It might seem as if the Atlanta Braves are, as has been suggested, interested more in getting the band back together and playing the old hits than in moving forward. I think it's more accurate to say the Braves are determined to go back to The Braves' Way of doing things, which we now know to mean the way the Braves did things before Frank Wren took over and ticked everybody off. We call the roll:

John Schuerholz: Off the golf course, back in the game.

Bobby Cox: No longer a man of leisure, again a man with a plan.

Fredi Gonzalez: Still in place, still safely under Cox's wing .

Roy Clark: Picking up the ol' gee-tar to strum, "Yesterday, When I Was Young."

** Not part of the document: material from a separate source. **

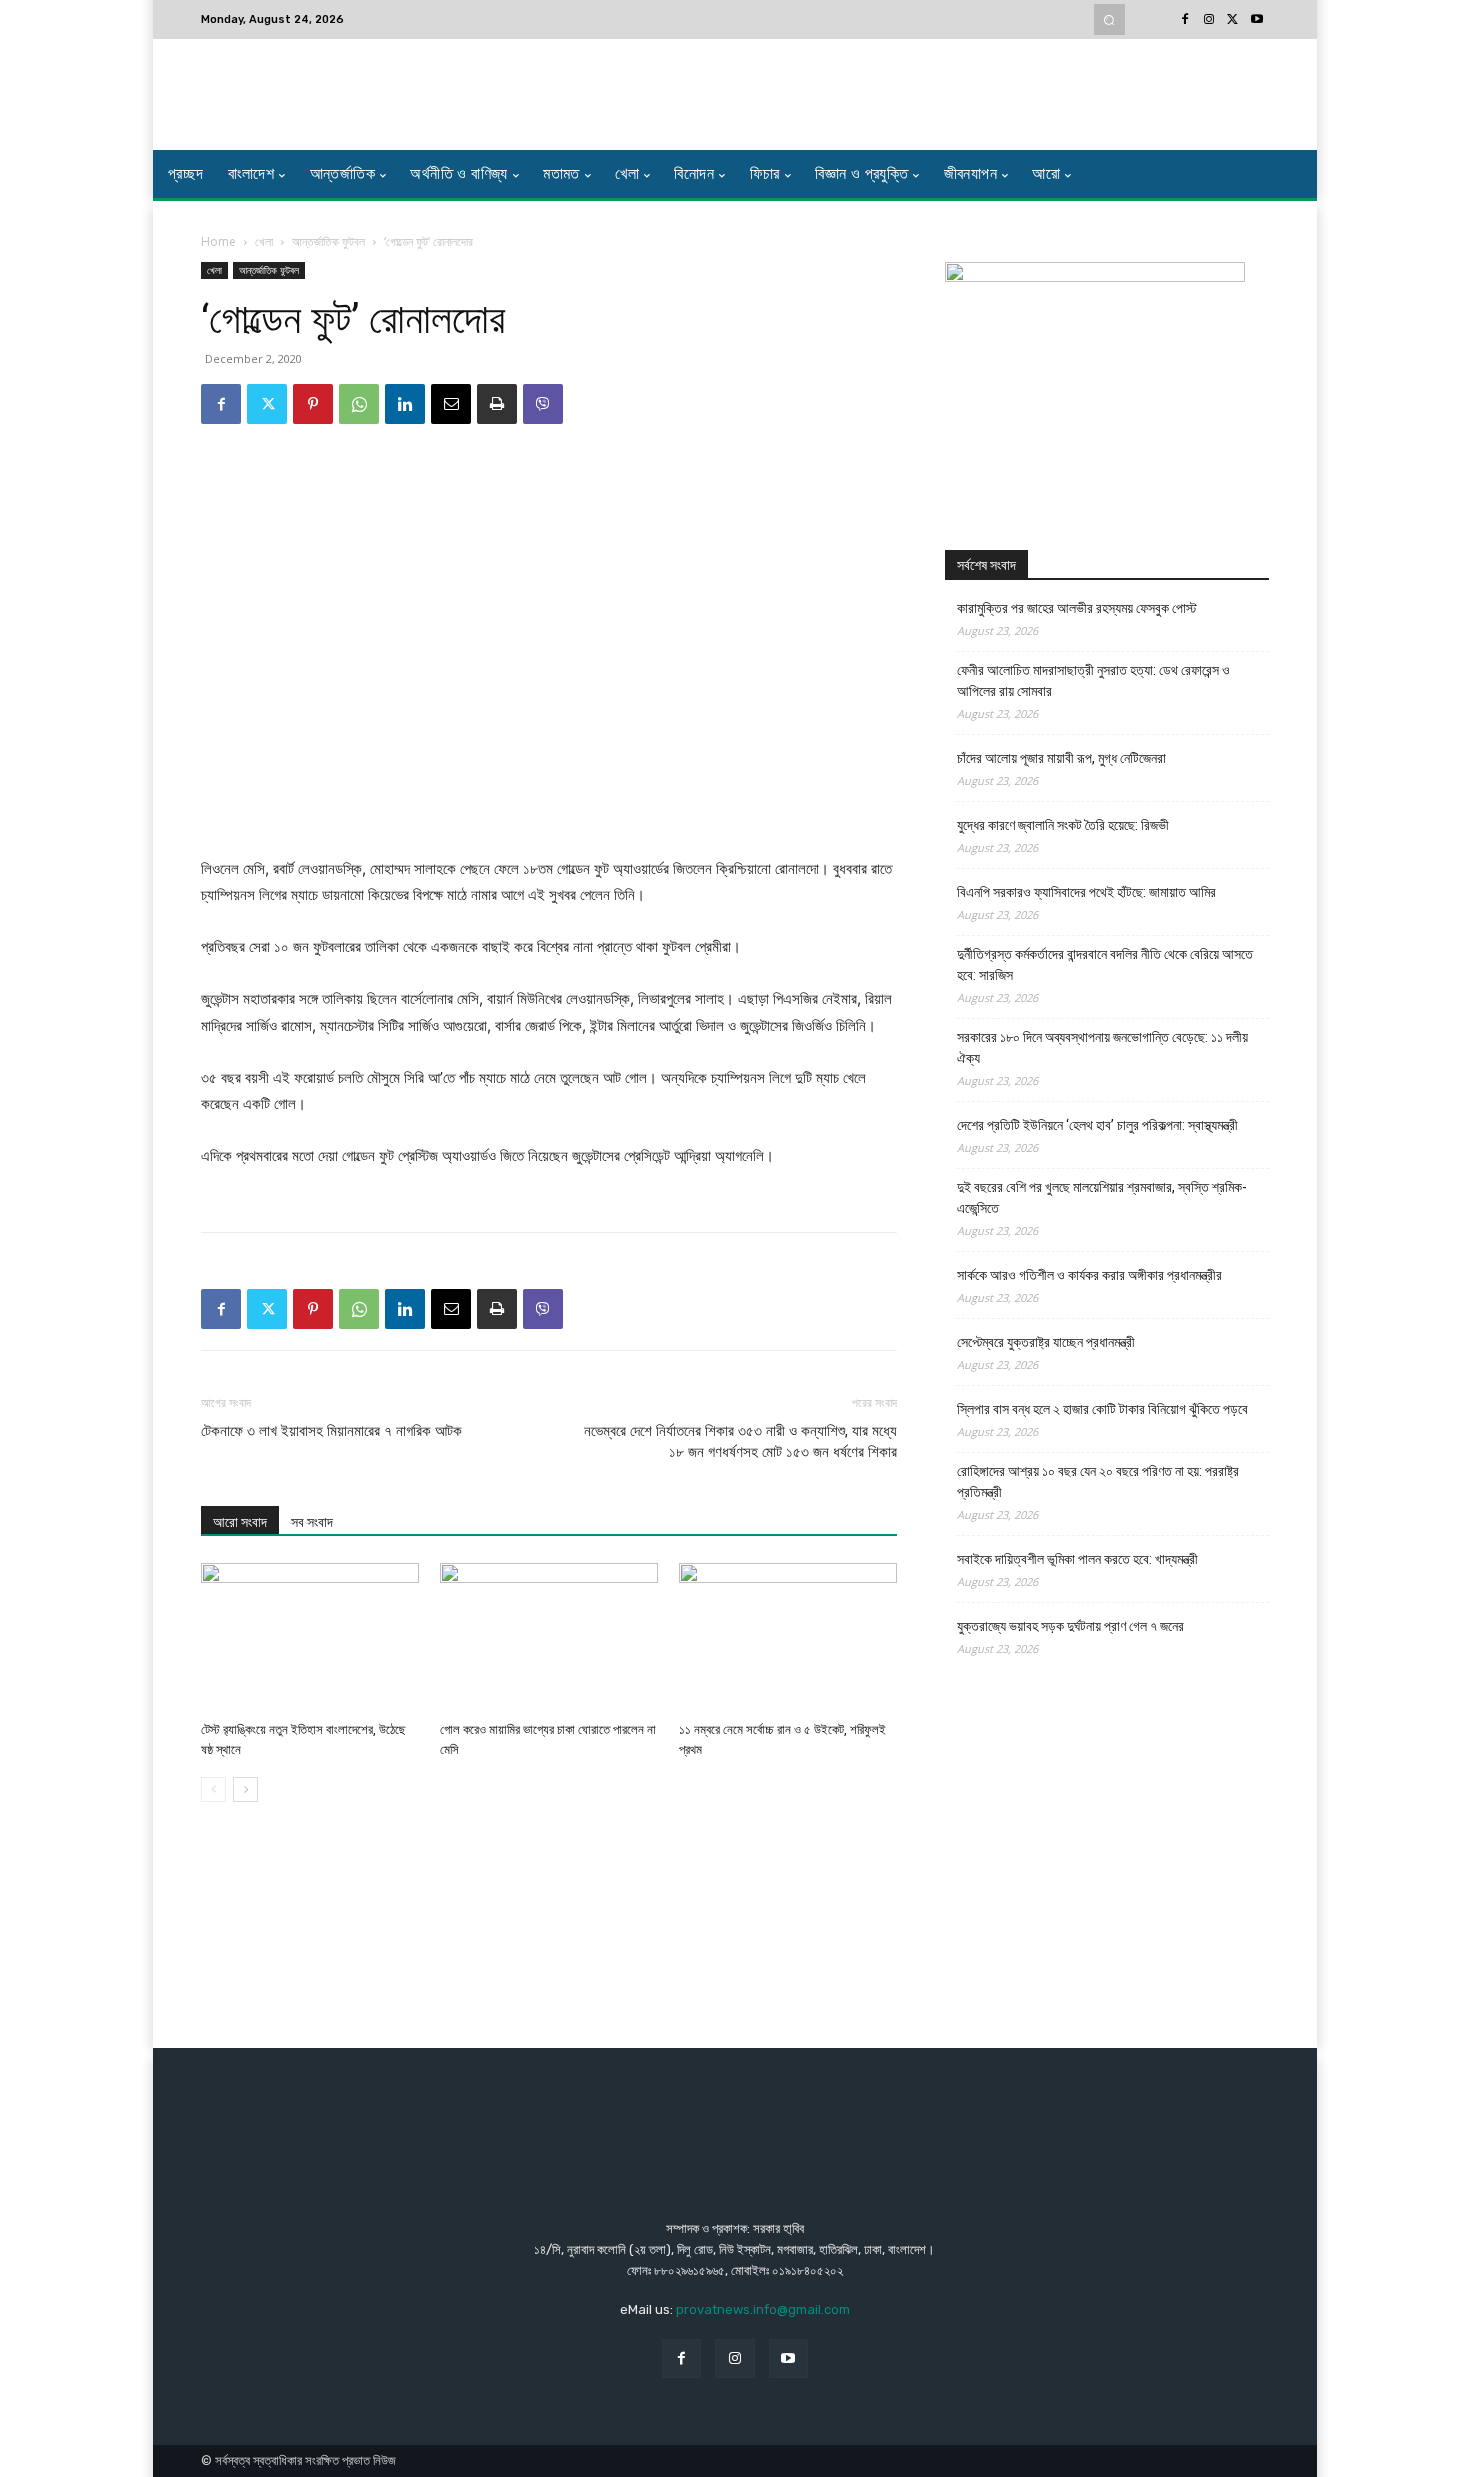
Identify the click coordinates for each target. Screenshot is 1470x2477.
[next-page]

I'm kidding about the last one. The singing Roy Clark was a staple of "Hee Haw," which remains a high point in Western culture. The baseball man Roy Clark is regarded as the second-best scouting mind (trailing only the sainted Paul Snyder) the Braves have ever had, and he has been lured away from the Dodgers -- after being lured there from the Nationals; Stan Kasten poached him twice -- to do something-or-other with The New Braves, who we assume will look an awful lot like The Old Braves.

Technically, John Hart never worked for the Braves in their heyday -- his Cleveland Indians did serve as foil in the one World Series those Braves won -- but he has played enough back nines with Schuerholz to have earned honorary Old Boy status. It's becoming clearer by the hour that the Braves fully expect Hart, currently the interim general manager, to take the job on a full-time basis for a little while. (Would a decision have been made on Gonzalez if the Braves expected to hire a new GM? Would Clark have agreed to work for someone without having an idea who the someone would be?)

Some will delight in this reunion-as-rebirth strategy. (Winning 14 consecutive division titles was a pretty big deal, after all.) Others will wonder if, in their apparent desire to repeat the past, the Braves are branding themselves yesterday's men. Before you exult/agonize over the path this team looks to be taking, I'd note this:

If Hart is going to be the GM, John Coppolella is apt to be the GM after Hart . Coppolella has been a part of the Braves' organization for eight years -- he was hired by Schuerholz, not Wren -- and cannot be described as hoary or hidebound. He understands what Schuerholz means when he speaks of The Braves' Way, but he's too smart and progressive -- as noted, he's a darling of the sabermetric set -- to turn himself, at age 36, into a nostalgia act.

This look-inward-and-backward course would be off-putting if I didn't believe its ultimate goal was to position Coppolella as GM-in-waiting. The Braves could wrong-foot us and pluck Dayton Moore, another Old Boy, away from Kansas City, and that wouldn't be nearly as appealing.

(I know, I know. At the moment, the Royals are the cat's pajamas. But four inspired games -- or even one title-winning October -- do not a master plan make. Remember: KC's breakthrough season came in Moore's ninth year on the job and resulted in 89 regular-season wins. The Braves won 91, 89, 94 and 96 games in Years 3-6 under Wren.)

I've said it before: I see Coppolella as the Braves' future. If all this maneuvering doesn't leave him next to the throne, I don't know that we could deem it progress. There were indeed yesterdays when the Braves were the best in the business, but the issue now is tomorrow.